### Tarefas e exercícios
- 1) Segundo o trecho do documento, sobre quais atividades incide o Imposto Seletivo?
- 2) Indique se cada afirmação está de acordo com o trecho do documento, citando as palavras que decidem a resposta: (a) A Lei Complementar nº 214 foi aprovada em janeiro de 2025. (b) O imposto do pecado pode ser cobrado várias vezes sobre o mesmo bem. (c) Produtos destinados à exportação pagam o imposto do pecado.
#### Trecho do documento ####
‘Imposto do pecado’: entenda trecho polêmico da Reforma Tributária

Cigarros serão taxados pelo “imposto do pecado” com a aprovação da Reforma da Previdência – Foto: Pixabay
A Lei Complementar nº 214, responsável pela atual reforma tributária aprovada no país em janeiro de 2025, traz um imposto considerado “polêmico” devido ao nome que ganhou durante sua tramitação na Câmara e Senado. Apelidado de “imposto do pecado”, o IS (Imposto Seletivo) incide sobre a produção, extração, comercialização ou importação de bens e serviços prejudiciais à saúde ou ao meio ambiente, como bebidas alcoólicas e tabaco.
Como funciona o imposto do pecado?
O imposto do pecado incidirá uma única vez sobre o bem ou serviço, sendo proibido qualquer tipo de aproveitamento de crédito do imposto com operações anteriores ou geração de créditos para operações posteriores. Produtos destinados à exportação ficam isentos da cobrança.
#### Dados de origem ####
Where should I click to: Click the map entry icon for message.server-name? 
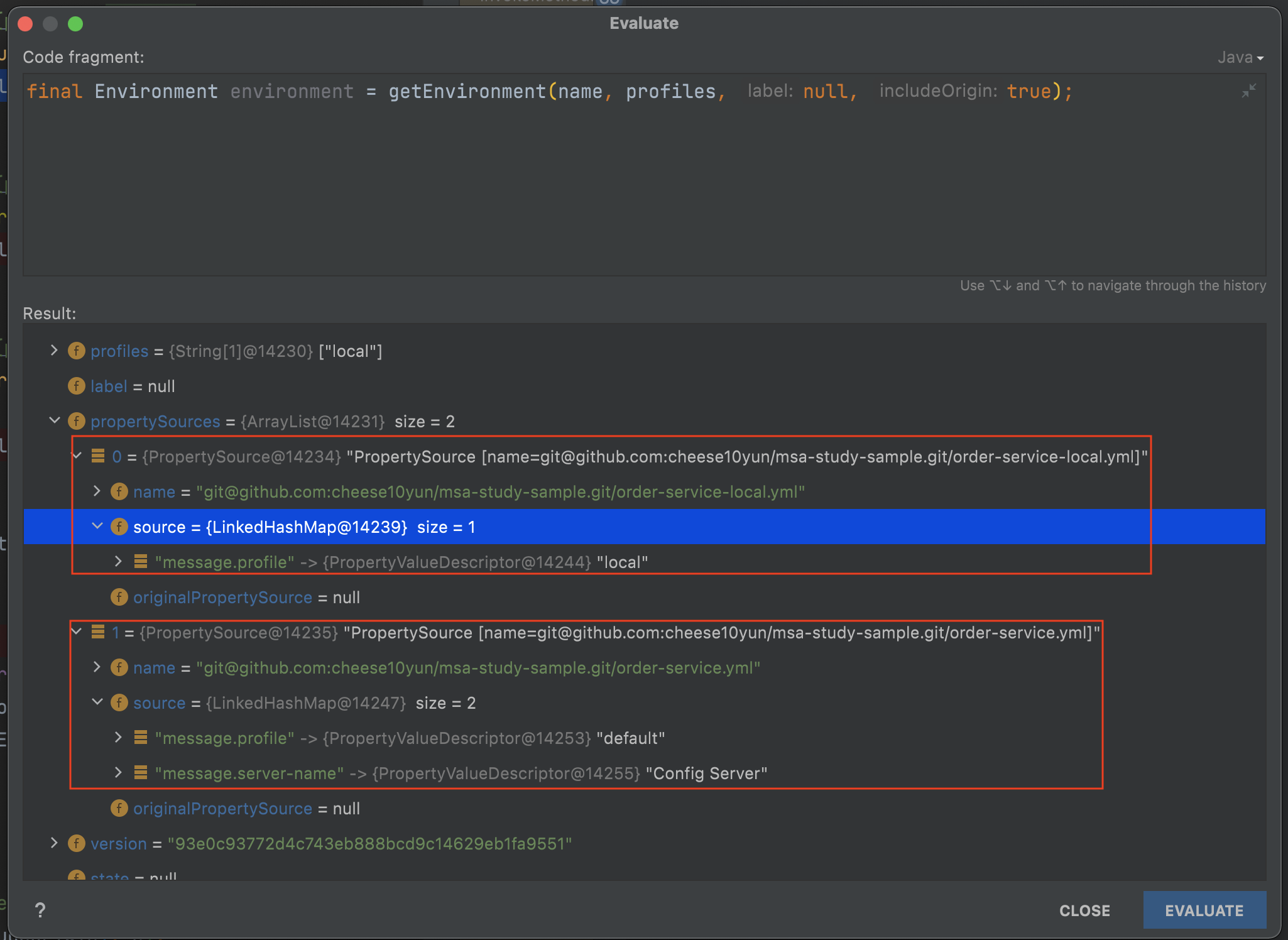(x=141, y=773)
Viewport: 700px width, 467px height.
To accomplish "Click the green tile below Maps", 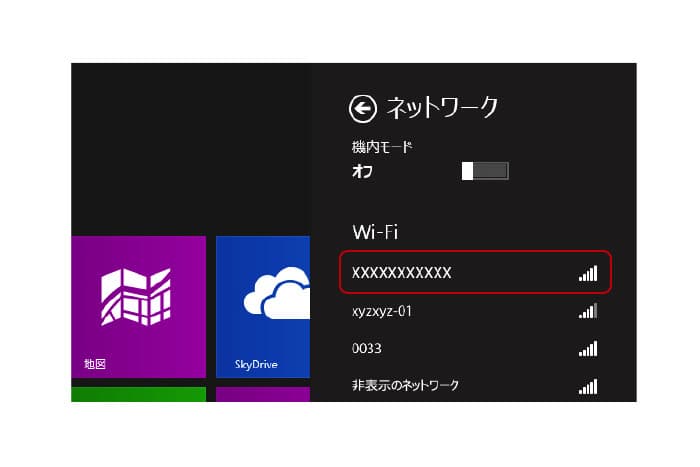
####
### Respostas comentadas
- 1) Incide sobre a produção, extração, comercialização ou importação de bens e serviços prejudiciais à saúde ou ao meio ambiente.

- 2)
(a) Sim: "aprovada no país em janeiro de 2025".
(b) Não: "incidirá uma única vez sobre o bem ou serviço".
(c) Não: "Produtos destinados à exportação ficam isentos da cobrança."